Thomas Condemine apporte au spectacle la gueule avenante, nullement antipathique d’un jeune souverain intéressé par tout et toujours à l’affût et au qui-vive, traînant autour de lui l’odeur de la dépravation, de l’intrigue et de la mort. Agglutiné à lui comme une limace, Mathieu Genet – une vraie découverte – incarne un Lorenzaccio servilement disposé à satisfaire toutes les extravagances et lubies imaginées par son maître. Tour à tour bouffon, entremetteur et mignon à tout usage, ce Lorenzaccio, dans l’interprétation échevelée de Genet – pareil à un mustang se cabrant et piaffant avec sauvagerie – est impressionnant d’impétuosité et de panache. A l’heure de l’aiguë prise de conscience d’un Lorenzaccio repenti, à la recherche de l’échappatoire à sa maudite destinée, le comédien apparaît particulièrement émouvant et dramatique, notamment dans ses éprouvants monologues tragiques.

Une distribution parfaite

En contrebalance à ces deux caractères exaltés extrêmes, Jean-Claude Jay incorpore, en Philippe Strozzi, un vieux sage bien déterminé, fin stratège et calculateur, gardant le sang froid et la rancune chaude. Par contre, écumant de rage et de haine, Pierre Strozzi, le fils (Simon Drahonnet) fait irruption sur scène comme un coup de tempête rasant tout sur son passage.
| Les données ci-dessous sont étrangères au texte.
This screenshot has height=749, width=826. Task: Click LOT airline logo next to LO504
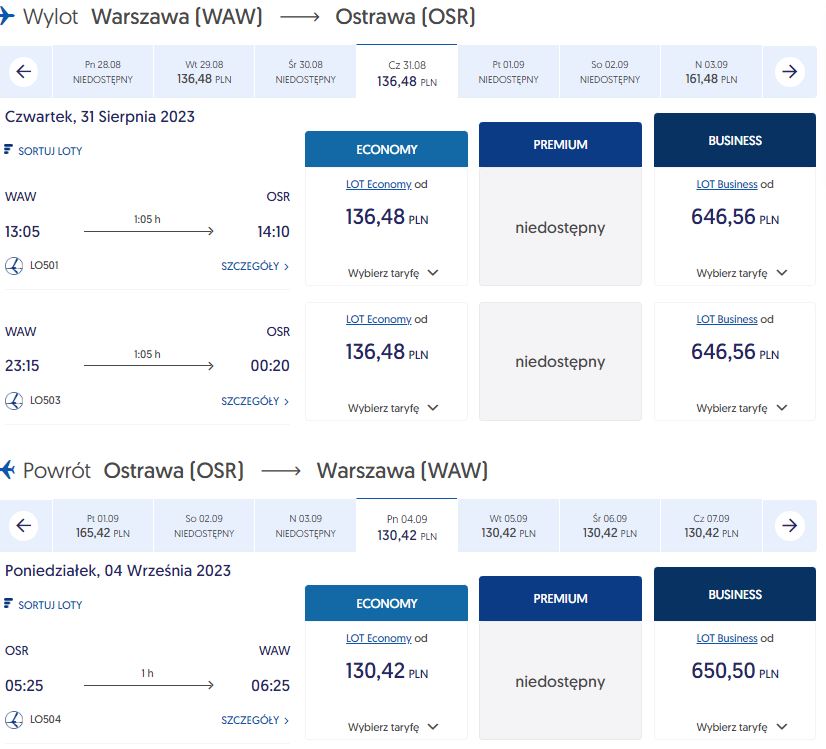(x=14, y=720)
Philippe Faure promenait avec autorité et machiavélisme la figure hiératique d’un cardinal Cibo, jésuite jusque dans ses ongles et toujours avide à tirer les ficelles. Toute la distribution étant au niveau de la parfaite réussite, retenons encore pour les rôles féminins, plus courts, mais guère moins pertinents: Océane Mozas en belle et impliable marquise Cibo, Elsa Chausson en obéissante et timide cousine ainsi qu’Evelyne Istria campant avec humilité fataliste et douleur retenue la malheureuse mère de Lorenzaccio.
Sur un rythme soutenu rapide, une suite variée de scènes expressives, caractérisant parfaitement les personnages dans toutes leurs facettes et motivations, traçaient avec virulence un tableau noir accusateur, non seulement du despotisme florentin mais de toutes les dictatures anciennes ou actuelles dans le monde.